A Aston Martin chega às 6 Horas de São Paulo, quarta etapa do Campeonato Mundial de Endurance (WEC) de 2026, com a missão de confirmar a evolução apresentada ao longo da temporada. Em Interlagos, palco que marcou um ponto de virada no desenvolvimento do Valkyrie em 2025, a fabricante britânica espera ampliar sua sequência de resultados positivos e seguir firme na disputa por posições entre os Hypercars.
A equipe oficial Aston Martin THOR desembarca no Brasil motivada pelo desempenho obtido nas 24 Horas de Le Mans, onde o carro #007, conduzido pelos britânicos Harry Tincknell e Tom Gamble, conquistou a oitava colocação, melhor resultado do projeto desde sua estreia no WEC. O desempenho reforçou a trajetória ascendente do programa, que acumula uma série de pontuações consecutivas iniciada ainda na reta final da temporada passada, nas 6 Horas de Fuji.
Em 2026, Tincknell e Gamble pontuaram em todas as corridas realizadas até o momento e chegam a São Paulo buscando ampliar a regularidade. A expectativa da dupla é transformar a consistência em um resultado ainda mais expressivo, com a possibilidade de conquistar o primeiro pódio do Valkyrie no campeonato.

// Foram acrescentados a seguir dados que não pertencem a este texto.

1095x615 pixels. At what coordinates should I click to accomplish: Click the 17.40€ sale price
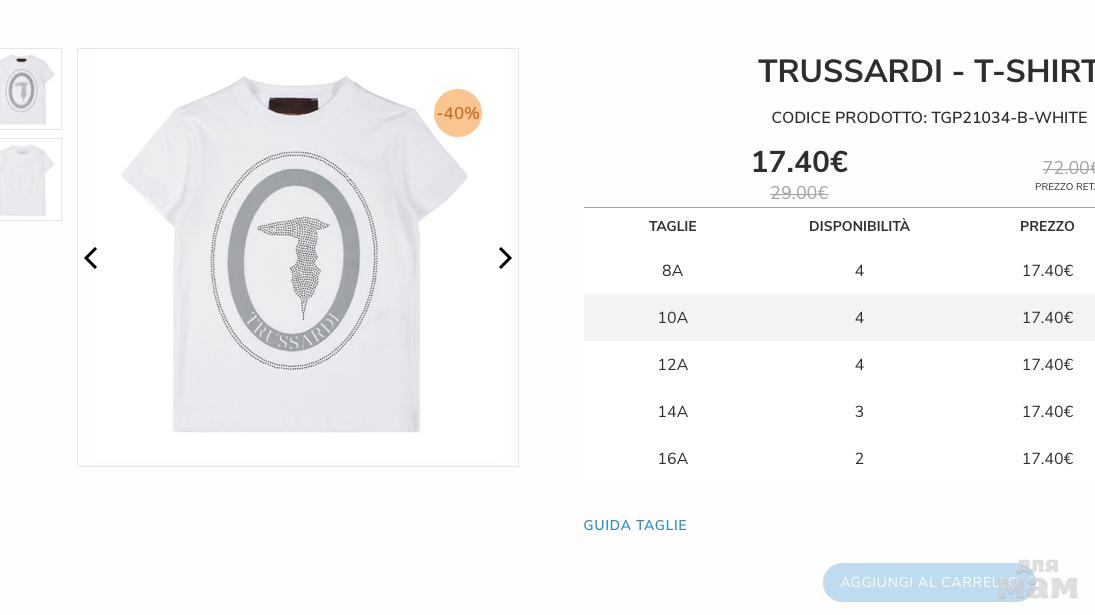click(x=799, y=162)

Enquanto isso, o segundo carro da equipe, o #009, pilotado pelo espanhol Alex Riberas e pelo dinamarquês Marco Sørensen, tenta reagir após um início de campeonato marcado por dificuldades. Apesar dos contratempos nas primeiras etapas, ambos acreditam que Interlagos pode representar um novo recomeço, repetindo o cenário visto no ano passado, quando a equipe encontrou um caminho importante para acelerar o desenvolvimento do carro.
A temporada do WEC teve um calendário atípico em 2026. Com o adiamento da etapa de abertura no Catar para outubro, o campeonato começou apenas em abril, na Itália, fazendo com que a corrida brasileira assumisse o posto de quarta etapa do calendário.
Evolução do projeto
O Valkyrie ocupa uma posição única entre os competidores da categoria Hypercar. Desenvolvido a partir do superesportivo homologado para as ruas, o modelo é o único derivado diretamente de um carro de produção a competir simultaneamente no WEC e na IMSA SportsCar Championship, nos Estados Unidos.
O modelo utiliza um chassi de fibra de carbono desenvolvido para competição e é equipado com um motor V12 aspirado de 6,5 litros, capaz de superar 11 mil rotações por minuto. Embora a versão de rua ultrapasse os 1.000 cavalos de potência, o carro segue o regulamento técnico da categoria Hypercar, que limita a potência a 500 kW (680 cv).
Confiança para Interlagos
Harry Tincknell acredita que o aprendizado acumulado ao longo dos últimos doze meses coloca a equipe em uma posição muito mais competitiva do que na temporada passada. Segundo o piloto, apesar de Interlagos apresentar características que nem sempre favorecem o Valkyrie, principalmente pelas curvas de baixa e média velocidade, o carro mostrou bom comportamento no circuito brasileiro e a equipe chega mais preparada para buscar outro resultado entre os dez primeiros.
Tom Gamble também destaca a evolução do conjunto e vê a corrida como uma oportunidade de transformar a sequência de pontuações em um resultado histórico para o programa, mirando a primeira presença do Valkyrie no pódio do WEC.
No carro #009, Alex Riberas considera Interlagos um dos eventos mais especiais do calendário e acredita que o circuito combina com as características do hipercarro britânico. Já Marco Sørensen ressalta a atmosfera criada pelos torcedores brasileiros e lembra que foi justamente em São Paulo que o projeto começou a demonstrar seu verdadeiro potencial na temporada anterior.
Objetivo é colocar os dois carros nos pontos
Para o chefe da equipe Aston Martin THOR, Ian James, a corrida brasileira exige eficiência máxima em estratégia e execução devido ao traçado curto e ao intenso tráfego entre as diferentes categorias. Segundo ele, a evolução obtida pelo conjunto mecânico ao longo do último ano aumenta a confiança para lutar por resultados ainda melhores.
A meta da equipe é colocar os dois Valkyrie na zona de pontuação ao final das seis horas de prova.
Adam Carter, responsável pelo programa de endurance da Aston Martin, reforça que o desempenho recente mostra que o projeto entrou em uma nova fase. Depois do melhor resultado em Le Mans e da regularidade conquistada nas primeiras etapas de 2026, a expectativa é verificar quanto o carro evoluiu em comparação à visita anterior a Interlagos, utilizando o conhecimento acumulado para seguir reduzindo a distância para os principais concorrentes da categoria Hypercar.